= David Martin (English politician) =

British politician

David John Pattison Martin (born 5 February 1945) is a British farmer, barrister, and Conservative politician.

==Early life==
Martin is the son of John Besley Martin CBE and his wife Muriel. He was educated at Norwood School, Exeter, Kelly College, Tavistock, and Fitzwilliam College, Cambridge, where he graduated BA in 1967; he then trained as a barrister at the Inner Temple.

He became a partner in ADP&E Farmers in 1968 and also worked for Martins Caravans Company Ltd., founded by his father.

==Parliamentary career==
Martin served as a Teignbridge District councillor from 1979 to 1983. He stood for Yeovil at the 1983 general election but was defeated.
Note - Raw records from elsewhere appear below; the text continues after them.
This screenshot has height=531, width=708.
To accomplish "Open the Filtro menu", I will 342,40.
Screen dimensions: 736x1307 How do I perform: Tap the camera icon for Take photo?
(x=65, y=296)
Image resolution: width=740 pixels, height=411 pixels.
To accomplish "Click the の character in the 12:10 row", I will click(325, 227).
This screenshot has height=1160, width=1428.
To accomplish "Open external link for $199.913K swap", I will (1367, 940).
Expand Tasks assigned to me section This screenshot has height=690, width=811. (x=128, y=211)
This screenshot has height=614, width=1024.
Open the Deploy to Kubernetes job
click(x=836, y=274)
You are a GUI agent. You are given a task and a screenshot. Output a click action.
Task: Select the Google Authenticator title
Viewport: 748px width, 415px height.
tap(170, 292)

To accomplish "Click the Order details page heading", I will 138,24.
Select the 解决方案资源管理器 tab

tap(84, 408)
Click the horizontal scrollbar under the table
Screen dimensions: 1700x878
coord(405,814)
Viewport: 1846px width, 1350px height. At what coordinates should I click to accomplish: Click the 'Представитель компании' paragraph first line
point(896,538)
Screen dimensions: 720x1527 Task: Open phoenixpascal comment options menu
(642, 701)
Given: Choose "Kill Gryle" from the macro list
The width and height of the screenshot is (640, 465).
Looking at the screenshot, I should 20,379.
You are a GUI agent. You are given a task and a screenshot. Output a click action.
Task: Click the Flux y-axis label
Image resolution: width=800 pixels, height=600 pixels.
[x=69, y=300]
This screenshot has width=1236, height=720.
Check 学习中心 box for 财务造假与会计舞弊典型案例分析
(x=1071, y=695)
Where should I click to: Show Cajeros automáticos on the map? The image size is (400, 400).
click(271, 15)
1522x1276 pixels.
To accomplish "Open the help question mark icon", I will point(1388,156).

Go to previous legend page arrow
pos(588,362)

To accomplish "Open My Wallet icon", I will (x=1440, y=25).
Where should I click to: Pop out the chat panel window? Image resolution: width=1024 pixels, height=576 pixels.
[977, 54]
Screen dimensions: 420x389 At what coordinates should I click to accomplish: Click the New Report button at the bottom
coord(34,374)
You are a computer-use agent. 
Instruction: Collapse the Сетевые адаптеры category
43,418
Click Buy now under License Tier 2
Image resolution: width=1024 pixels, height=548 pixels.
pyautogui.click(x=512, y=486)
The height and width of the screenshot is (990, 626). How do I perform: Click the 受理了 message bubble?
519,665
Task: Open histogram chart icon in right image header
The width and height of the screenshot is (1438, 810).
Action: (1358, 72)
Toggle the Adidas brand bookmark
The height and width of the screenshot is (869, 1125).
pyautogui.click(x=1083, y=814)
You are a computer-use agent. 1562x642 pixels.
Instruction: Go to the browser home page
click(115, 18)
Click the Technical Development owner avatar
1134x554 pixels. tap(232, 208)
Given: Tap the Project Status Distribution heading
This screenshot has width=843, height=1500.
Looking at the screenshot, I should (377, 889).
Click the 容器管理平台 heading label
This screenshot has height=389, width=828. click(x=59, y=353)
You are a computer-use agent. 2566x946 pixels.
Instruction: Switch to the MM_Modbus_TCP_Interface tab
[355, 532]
He served as the Conservative Member of Parliament for Portsmouth South from 1987 until the 1997 general election, in 1990 serving as PPS to the Defence Minister Alan Clark and then from 1990 to 1994 as PPS to the Foreign Secretary Douglas Hurd. In 1997, he was unseated by the Liberal Democrat candidate Mike Hancock. He stood again at the 2001 general election in the seat of Rugby and Kenilworth and at the 2005 general election in the seat of Bristol West but was unsuccessful on both occasions.

==Family==
Martin married Basia Dowmunt and they have one son and three daughters. One of their daughters is the novelist Cesca Major. Martin is also a paternal uncle of Coldplay's lead vocalist, Chris Martin.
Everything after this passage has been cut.